__WHAT YOU NEED TO DO__: Copy out the records from the line containing "片基带接驳器 (40, 234)" through the line containing "Ângela Morgado (226, 177)", both included, keeping each line unchanged. Omit the pictures.

◆ ◆ ◆ ◆ ◆

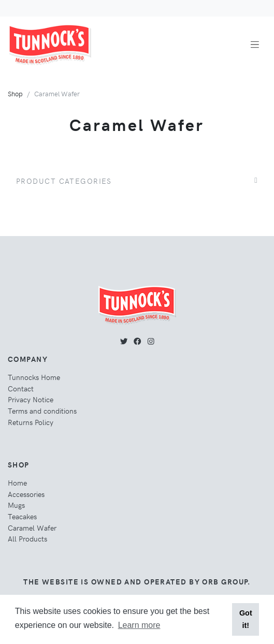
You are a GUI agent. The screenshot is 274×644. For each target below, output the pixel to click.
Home (17, 482)
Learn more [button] (139, 625)
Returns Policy (31, 422)
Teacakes (22, 516)
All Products (27, 538)
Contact (21, 388)
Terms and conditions (42, 411)
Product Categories (64, 181)
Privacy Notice (31, 399)
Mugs (16, 505)
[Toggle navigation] (255, 45)
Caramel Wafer (32, 528)
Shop (15, 93)
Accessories (26, 494)
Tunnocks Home (34, 377)
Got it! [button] (246, 619)
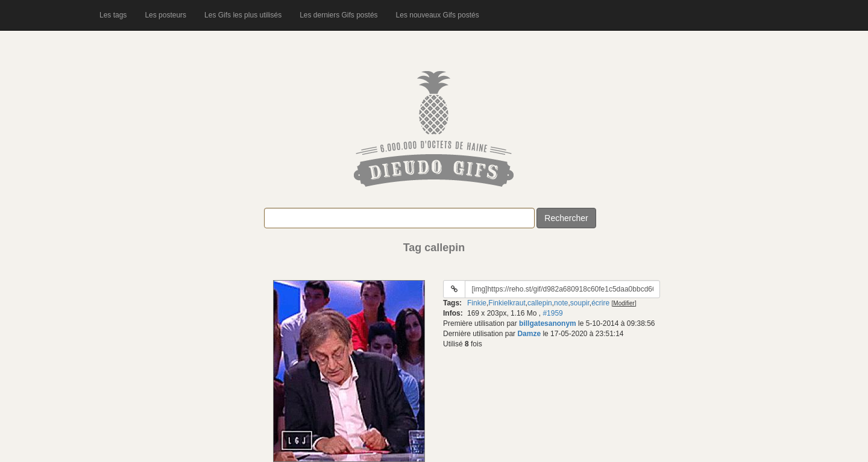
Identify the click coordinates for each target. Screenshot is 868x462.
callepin (539, 303)
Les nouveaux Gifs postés (438, 15)
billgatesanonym (547, 323)
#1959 (552, 313)
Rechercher (566, 218)
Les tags (113, 15)
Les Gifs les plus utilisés (243, 15)
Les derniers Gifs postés (338, 15)
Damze (529, 334)
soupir (580, 303)
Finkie (477, 303)
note (561, 303)
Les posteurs (165, 15)
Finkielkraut (506, 303)
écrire (600, 303)
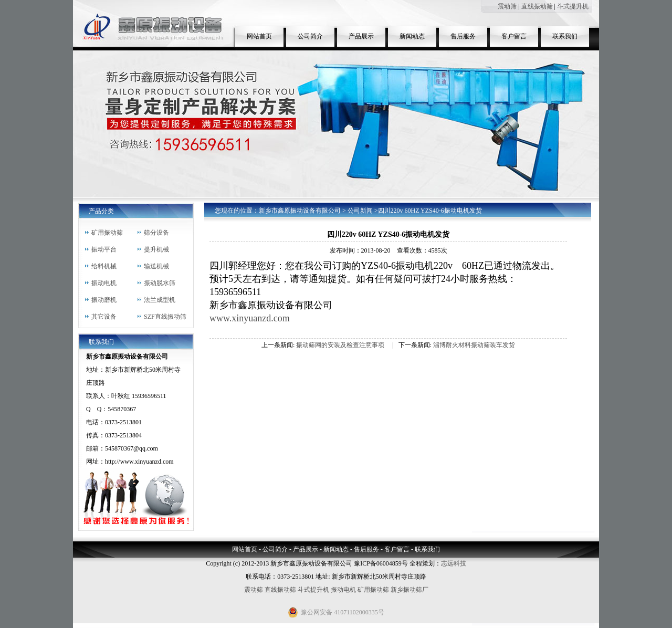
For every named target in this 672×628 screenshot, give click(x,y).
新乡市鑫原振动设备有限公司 (300, 211)
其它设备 (104, 317)
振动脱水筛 (160, 283)
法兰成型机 (160, 300)
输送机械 (156, 266)
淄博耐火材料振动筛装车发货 (474, 345)
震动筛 (507, 6)
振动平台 (104, 249)
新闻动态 (412, 36)
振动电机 (104, 283)
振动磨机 (104, 300)
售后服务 (463, 36)
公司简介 (310, 36)
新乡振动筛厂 (410, 590)
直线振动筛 (537, 6)
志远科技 (454, 563)
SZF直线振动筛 (165, 317)
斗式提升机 (573, 6)
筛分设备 (156, 233)
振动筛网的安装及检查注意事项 (340, 345)
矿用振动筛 (107, 233)
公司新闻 (360, 211)
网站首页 (259, 36)
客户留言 (514, 36)
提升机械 (156, 249)
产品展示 (361, 36)
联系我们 (565, 36)
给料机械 (104, 266)
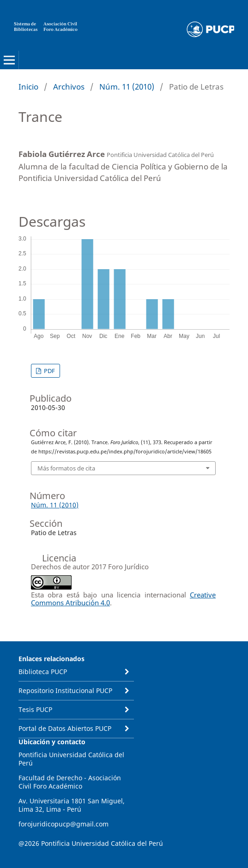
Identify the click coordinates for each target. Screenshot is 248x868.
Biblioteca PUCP (42, 671)
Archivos (69, 86)
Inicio (28, 86)
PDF (48, 371)
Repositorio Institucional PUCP (65, 690)
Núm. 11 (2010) (127, 86)
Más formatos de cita (66, 468)
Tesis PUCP (35, 709)
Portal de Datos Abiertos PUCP (65, 728)
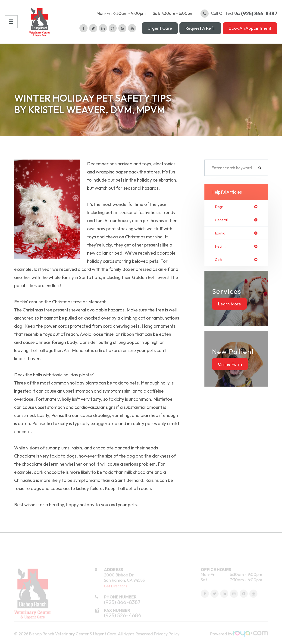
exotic (220, 238)
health (221, 251)
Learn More (229, 309)
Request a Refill (200, 30)
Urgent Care (160, 30)
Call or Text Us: (239, 15)
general (222, 224)
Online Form (230, 369)
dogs (220, 210)
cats (219, 265)
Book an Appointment (250, 30)
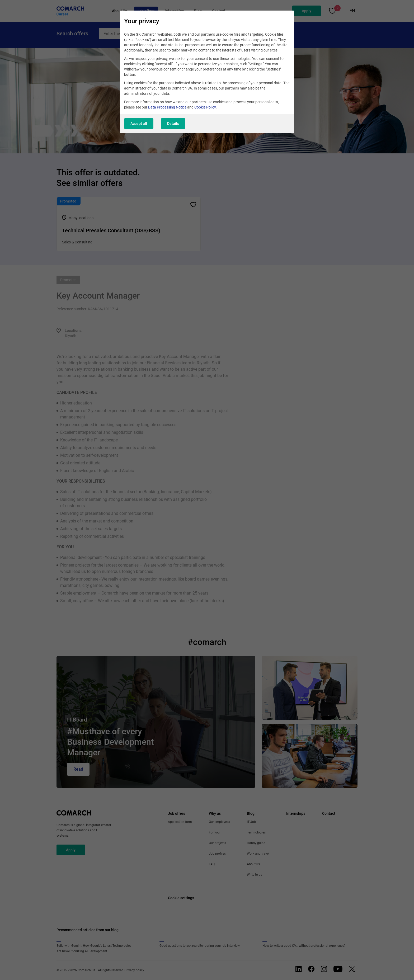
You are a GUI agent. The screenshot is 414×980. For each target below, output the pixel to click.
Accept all (139, 123)
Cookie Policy (205, 107)
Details (173, 123)
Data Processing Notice (167, 107)
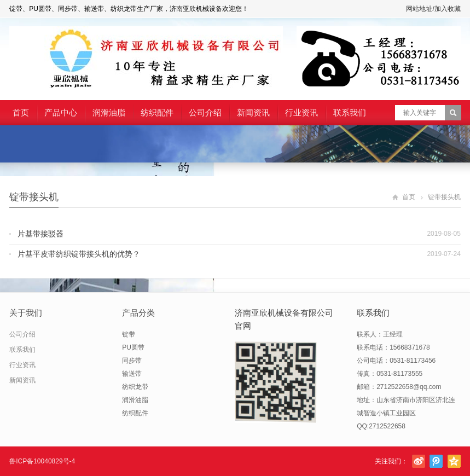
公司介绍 (205, 112)
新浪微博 (419, 461)
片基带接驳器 (40, 234)
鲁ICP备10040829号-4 (42, 461)
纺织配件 (157, 112)
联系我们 (350, 112)
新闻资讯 (253, 112)
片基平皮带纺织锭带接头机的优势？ (79, 254)
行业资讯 (301, 112)
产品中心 (61, 112)
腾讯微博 (436, 461)
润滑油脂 (109, 112)
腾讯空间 (454, 461)
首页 (21, 112)
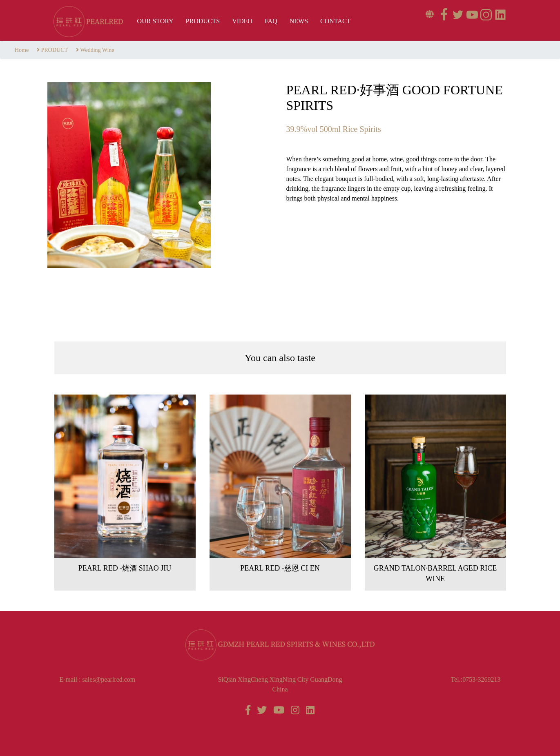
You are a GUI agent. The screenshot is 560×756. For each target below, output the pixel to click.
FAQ (271, 21)
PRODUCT (54, 50)
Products (203, 21)
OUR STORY (155, 21)
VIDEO (242, 21)
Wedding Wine (97, 50)
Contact (335, 21)
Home (22, 50)
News (299, 21)
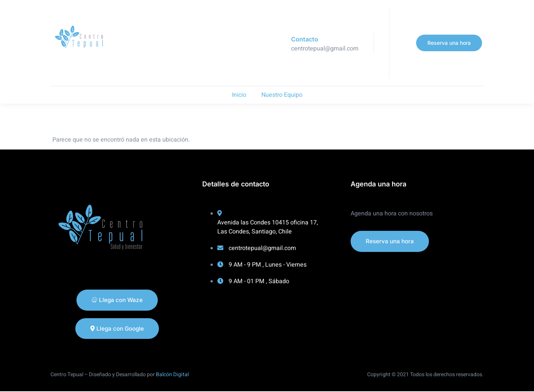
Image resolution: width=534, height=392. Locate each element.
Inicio (239, 95)
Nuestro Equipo (282, 95)
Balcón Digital (172, 375)
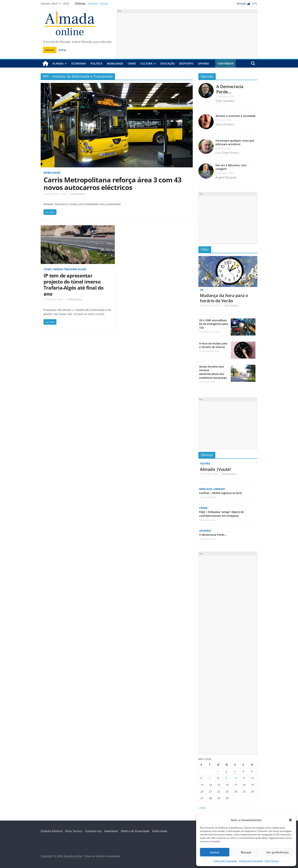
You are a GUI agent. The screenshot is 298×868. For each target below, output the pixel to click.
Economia (79, 63)
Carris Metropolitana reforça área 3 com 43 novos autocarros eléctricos (112, 183)
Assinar (50, 50)
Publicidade (160, 831)
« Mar (202, 808)
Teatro (205, 463)
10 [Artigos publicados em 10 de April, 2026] (236, 778)
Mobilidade (115, 63)
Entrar (62, 50)
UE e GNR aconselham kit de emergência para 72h (214, 324)
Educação (167, 63)
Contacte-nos (93, 831)
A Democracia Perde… (230, 89)
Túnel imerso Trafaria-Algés (65, 269)
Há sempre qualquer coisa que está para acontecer (235, 143)
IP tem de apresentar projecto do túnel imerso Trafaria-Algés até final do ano (74, 285)
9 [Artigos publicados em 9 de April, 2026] (226, 778)
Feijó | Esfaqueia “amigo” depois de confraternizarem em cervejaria (221, 514)
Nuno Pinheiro (225, 124)
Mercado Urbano (212, 489)
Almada (58, 63)
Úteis (205, 249)
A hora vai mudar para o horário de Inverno (213, 345)
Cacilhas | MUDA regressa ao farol (220, 493)
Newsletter (111, 831)
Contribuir (225, 63)
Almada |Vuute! (98, 3)
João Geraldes (225, 101)
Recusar (246, 852)
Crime (132, 63)
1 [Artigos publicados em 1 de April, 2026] (218, 771)
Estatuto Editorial (52, 831)
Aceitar (215, 852)
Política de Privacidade (225, 861)
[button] (290, 820)
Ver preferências (277, 852)
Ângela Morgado (226, 177)
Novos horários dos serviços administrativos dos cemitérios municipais (213, 372)
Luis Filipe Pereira (227, 152)
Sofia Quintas (78, 194)
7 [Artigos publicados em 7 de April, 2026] (210, 778)
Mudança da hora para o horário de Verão (224, 298)
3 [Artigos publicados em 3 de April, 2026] (235, 771)
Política (96, 63)
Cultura (146, 63)
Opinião (203, 63)
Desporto (186, 63)
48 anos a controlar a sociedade (236, 116)
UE (201, 289)
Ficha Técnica (272, 861)
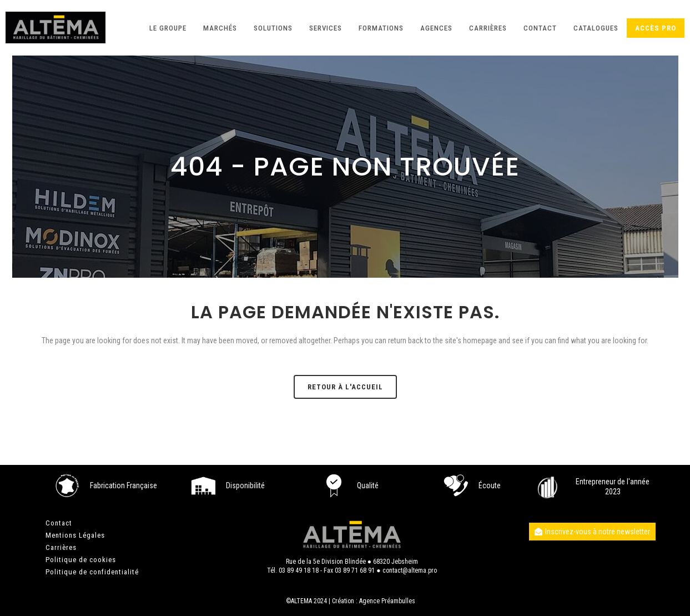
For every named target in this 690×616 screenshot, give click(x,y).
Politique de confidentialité (92, 572)
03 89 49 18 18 (299, 570)
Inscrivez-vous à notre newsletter (592, 532)
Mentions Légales (75, 535)
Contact (59, 523)
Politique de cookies (80, 559)
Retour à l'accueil (345, 387)
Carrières (61, 547)
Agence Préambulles (387, 601)
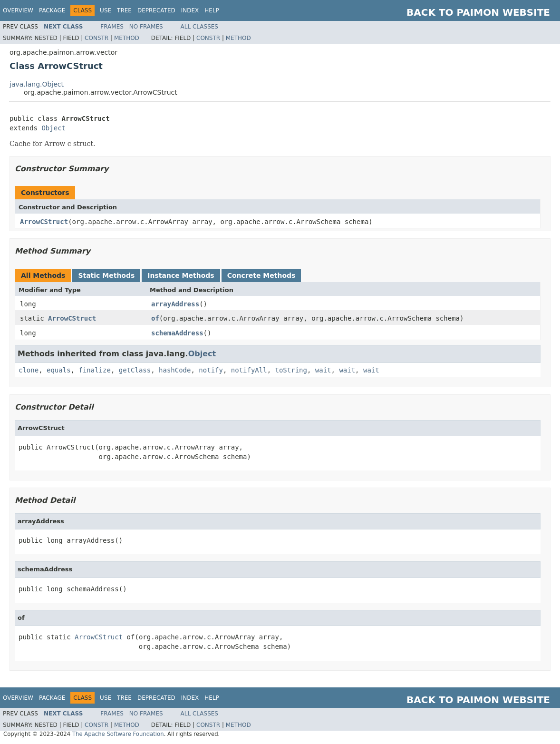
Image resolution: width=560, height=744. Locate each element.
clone (29, 370)
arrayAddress (175, 304)
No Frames (146, 27)
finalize (94, 370)
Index (190, 10)
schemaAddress (177, 333)
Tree (124, 10)
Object (53, 128)
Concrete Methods (261, 275)
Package (52, 10)
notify (211, 370)
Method (126, 38)
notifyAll (249, 370)
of (155, 318)
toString (291, 370)
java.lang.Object (37, 84)
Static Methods (106, 275)
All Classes (199, 27)
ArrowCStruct (44, 222)
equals (58, 370)
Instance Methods (181, 275)
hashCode (174, 370)
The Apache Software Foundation (118, 734)
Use (106, 10)
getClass (135, 370)
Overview (18, 10)
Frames (112, 27)
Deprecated (156, 10)
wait (323, 370)
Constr (97, 38)
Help (212, 10)
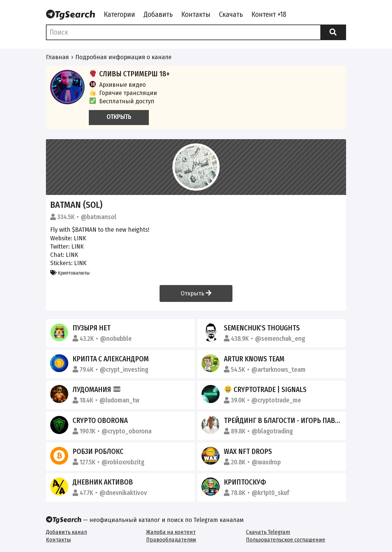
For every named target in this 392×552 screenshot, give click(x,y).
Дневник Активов (103, 482)
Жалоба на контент (171, 532)
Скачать (231, 14)
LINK (80, 238)
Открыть (196, 293)
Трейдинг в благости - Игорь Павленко (290, 421)
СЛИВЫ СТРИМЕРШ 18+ (129, 74)
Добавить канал (66, 532)
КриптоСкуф (245, 482)
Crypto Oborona (100, 421)
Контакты (196, 14)
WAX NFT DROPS (248, 451)
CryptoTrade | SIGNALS (265, 390)
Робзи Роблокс (98, 451)
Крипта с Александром (111, 359)
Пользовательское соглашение (285, 539)
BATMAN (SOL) (76, 205)
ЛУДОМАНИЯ (96, 390)
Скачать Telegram (268, 532)
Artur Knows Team (254, 359)
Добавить (158, 14)
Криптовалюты (70, 273)
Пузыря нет (92, 328)
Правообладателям (171, 539)
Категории (119, 14)
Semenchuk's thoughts (262, 328)
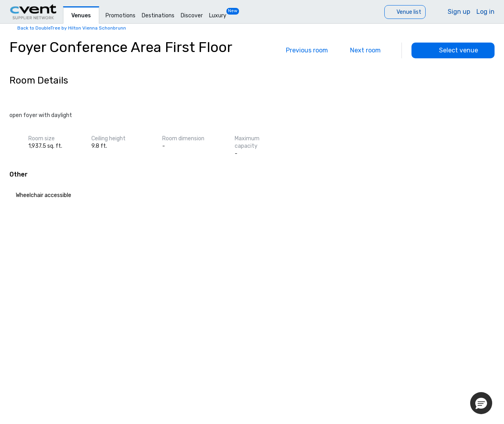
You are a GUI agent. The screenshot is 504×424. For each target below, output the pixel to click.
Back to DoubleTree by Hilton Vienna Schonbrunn (72, 28)
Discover (192, 15)
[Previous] (301, 50)
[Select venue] (453, 50)
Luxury (218, 15)
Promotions (120, 15)
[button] (481, 403)
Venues (81, 15)
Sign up (459, 11)
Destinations (158, 15)
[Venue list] (405, 12)
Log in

◆ ◆ ◆ ◆ ◆

__TASK RESPONSE__:
片基带接驳器 (40, 234)
鲁ICP备10040829号-4 (42, 461)
纺织配件 (157, 112)
联系我们 (350, 112)
新闻资讯 (253, 112)
片基平皮带纺织锭带接头机的优势？ (79, 254)
行业资讯 (301, 112)
产品中心 (61, 112)
腾讯微博 (436, 461)
润滑油脂 (109, 112)
腾讯空间 (454, 461)
首页 (21, 112)
You are a GUI agent. The screenshot is 560×756. For each target below, output the pixel to click.
FAQ (271, 21)
PRODUCT (54, 50)
Products (203, 21)
OUR STORY (155, 21)
VIDEO (242, 21)
Wedding Wine (97, 50)
Contact (335, 21)
Home (22, 50)
News (299, 21)
Image resolution: width=534, height=392. Locate each element.
Inicio (239, 95)
Nuestro Equipo (282, 95)
Balcón Digital (172, 375)
You are a GUI agent. The screenshot is 298×868. For each target below, output the pixel to click.
Economia (79, 63)
Carris Metropolitana reforça área 3 com 43 novos autocarros eléctricos (112, 183)
Assinar (50, 50)
Publicidade (160, 831)
« Mar (202, 808)
Teatro (205, 463)
10 [Artigos publicados em 10 de April, 2026] (236, 778)
Mobilidade (115, 63)
Entrar (62, 50)
UE e GNR aconselham kit de emergência para 72h (214, 324)
Educação (167, 63)
Contacte-nos (93, 831)
A Democracia Perde… (230, 89)
Túnel imerso Trafaria-Algés (65, 269)
Há sempre qualquer coisa que está para acontecer (235, 143)
IP tem de apresentar projecto do túnel imerso Trafaria-Algés até final do ano (74, 285)
9 [Artigos publicados em 9 de April, 2026] (226, 778)
Feijó | Esfaqueia “amigo” depois de confraternizarem em cervejaria (221, 514)
Nuno Pinheiro (225, 124)
Mercado Urbano (212, 489)
Almada (58, 63)
Úteis (205, 249)
A hora vai mudar para o horário de Inverno (213, 345)
Cacilhas | MUDA regressa ao farol (220, 493)
Newsletter (111, 831)
Contribuir (225, 63)
Almada |Vuute! (98, 3)
João Geraldes (225, 101)
Recusar (246, 852)
Crime (132, 63)
1 [Artigos publicados em 1 de April, 2026] (218, 771)
Estatuto Editorial (52, 831)
Aceitar (215, 852)
Política de Privacidade (225, 861)
[button] (290, 820)
Ver preferências (277, 852)
Ângela Morgado (226, 177)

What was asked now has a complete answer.